UNIVERSITY PARK, Pa. — Have you ever heard people speaking a different language and wondered how different languages work? It almost seems like a secret code for those who don’t speak the language. This is exactly how Liberal Arts alumna Cindy Blanco said she felt as a child listening to her dad’s Spanish-speaking side of the family. This fascination with languages from an early age is what got her interested in linguistics.
Blanco now works as a senior learning scientist at Duolingo, an online language-learning tool. Users can learn 38 languages from the site — including Klingon for the "Star Trek" fans.
As a senior learning scientist, Blanco has a multitude of responsibilities. Part of her work is collaborating with other roles and departments to create new features and ways of teaching languages through technology. This can be language-specific but more often is about how to teach any language, she said.
Outreach and science communication are other important duties that Blanco has at Duolingo.
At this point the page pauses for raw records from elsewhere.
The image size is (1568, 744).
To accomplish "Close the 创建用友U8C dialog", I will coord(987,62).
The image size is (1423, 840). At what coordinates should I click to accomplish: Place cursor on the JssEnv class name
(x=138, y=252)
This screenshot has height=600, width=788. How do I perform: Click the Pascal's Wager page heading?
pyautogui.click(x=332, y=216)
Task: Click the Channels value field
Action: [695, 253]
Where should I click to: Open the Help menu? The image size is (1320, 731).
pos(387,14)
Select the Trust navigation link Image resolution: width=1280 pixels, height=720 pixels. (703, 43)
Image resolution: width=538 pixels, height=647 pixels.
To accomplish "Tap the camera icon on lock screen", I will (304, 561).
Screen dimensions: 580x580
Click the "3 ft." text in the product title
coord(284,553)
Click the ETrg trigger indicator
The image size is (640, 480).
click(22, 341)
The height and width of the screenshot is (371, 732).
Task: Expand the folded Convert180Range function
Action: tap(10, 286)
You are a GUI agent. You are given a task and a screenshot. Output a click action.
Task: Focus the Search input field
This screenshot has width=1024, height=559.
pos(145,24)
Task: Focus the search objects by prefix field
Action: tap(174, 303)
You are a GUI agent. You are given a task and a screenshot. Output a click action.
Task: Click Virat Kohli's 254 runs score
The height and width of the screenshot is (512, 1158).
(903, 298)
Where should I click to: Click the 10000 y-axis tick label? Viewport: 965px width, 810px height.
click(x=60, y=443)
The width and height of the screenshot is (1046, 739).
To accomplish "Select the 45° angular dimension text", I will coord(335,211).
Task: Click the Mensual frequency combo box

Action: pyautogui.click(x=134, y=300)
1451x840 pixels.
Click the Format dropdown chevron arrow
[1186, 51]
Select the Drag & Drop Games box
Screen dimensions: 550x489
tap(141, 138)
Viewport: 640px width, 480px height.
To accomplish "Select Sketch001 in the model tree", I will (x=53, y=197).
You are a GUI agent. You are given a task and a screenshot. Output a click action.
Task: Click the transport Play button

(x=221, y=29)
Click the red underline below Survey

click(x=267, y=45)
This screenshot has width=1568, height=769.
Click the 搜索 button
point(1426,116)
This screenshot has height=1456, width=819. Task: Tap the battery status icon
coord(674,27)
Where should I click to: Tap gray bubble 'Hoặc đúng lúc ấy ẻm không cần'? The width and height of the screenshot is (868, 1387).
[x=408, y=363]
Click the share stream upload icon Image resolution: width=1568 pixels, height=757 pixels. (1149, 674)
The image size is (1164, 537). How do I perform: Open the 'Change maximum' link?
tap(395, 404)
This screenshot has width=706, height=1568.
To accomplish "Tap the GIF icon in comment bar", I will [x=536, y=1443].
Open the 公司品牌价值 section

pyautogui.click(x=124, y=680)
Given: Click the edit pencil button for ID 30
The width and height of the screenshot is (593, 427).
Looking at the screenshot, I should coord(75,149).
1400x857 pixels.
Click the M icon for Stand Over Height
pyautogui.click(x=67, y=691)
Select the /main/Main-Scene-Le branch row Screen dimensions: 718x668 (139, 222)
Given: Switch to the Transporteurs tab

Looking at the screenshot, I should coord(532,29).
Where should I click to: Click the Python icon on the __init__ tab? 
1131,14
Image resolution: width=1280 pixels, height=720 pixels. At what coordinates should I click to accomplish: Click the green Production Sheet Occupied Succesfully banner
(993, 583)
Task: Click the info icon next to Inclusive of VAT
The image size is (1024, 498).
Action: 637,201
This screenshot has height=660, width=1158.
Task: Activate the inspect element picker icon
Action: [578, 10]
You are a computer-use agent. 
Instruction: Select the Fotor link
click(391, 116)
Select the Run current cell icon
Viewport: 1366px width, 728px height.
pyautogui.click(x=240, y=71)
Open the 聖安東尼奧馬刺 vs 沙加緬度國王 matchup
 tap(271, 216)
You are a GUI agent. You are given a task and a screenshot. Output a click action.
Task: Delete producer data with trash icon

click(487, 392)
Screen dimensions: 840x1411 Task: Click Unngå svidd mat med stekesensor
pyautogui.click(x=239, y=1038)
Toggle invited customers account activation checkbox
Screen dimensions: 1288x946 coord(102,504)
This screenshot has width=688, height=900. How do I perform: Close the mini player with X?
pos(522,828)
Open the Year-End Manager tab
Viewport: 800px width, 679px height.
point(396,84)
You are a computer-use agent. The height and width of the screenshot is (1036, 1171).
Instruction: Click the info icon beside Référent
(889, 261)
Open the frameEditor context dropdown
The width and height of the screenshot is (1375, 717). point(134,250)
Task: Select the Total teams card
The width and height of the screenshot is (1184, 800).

She writes blog posts and meets with journalists to talk about language, language learning and language teaching.
“I want to translate language and linguistic research in ways that make them interesting and accessible to people from all walks of life,” Blanco said.
Blanco said she attributes the skills she gained from her liberal arts education to her success at Duolingo. Among these skills are clear and persuasive writing, building arguments from all kinds of data, and researching new areas.
“No job will exactly match what you study — you'll always have to learn more, about new topics and different perspectives, and this is exactly what liberal arts students are trained to do,” she said. “My in-depth content knowledge about language and linguistics is of course essential in my work at Duolingo, but what makes me a valuable collaborator is that I can share that knowledge and those perspectives in productive ways with people from any discipline.”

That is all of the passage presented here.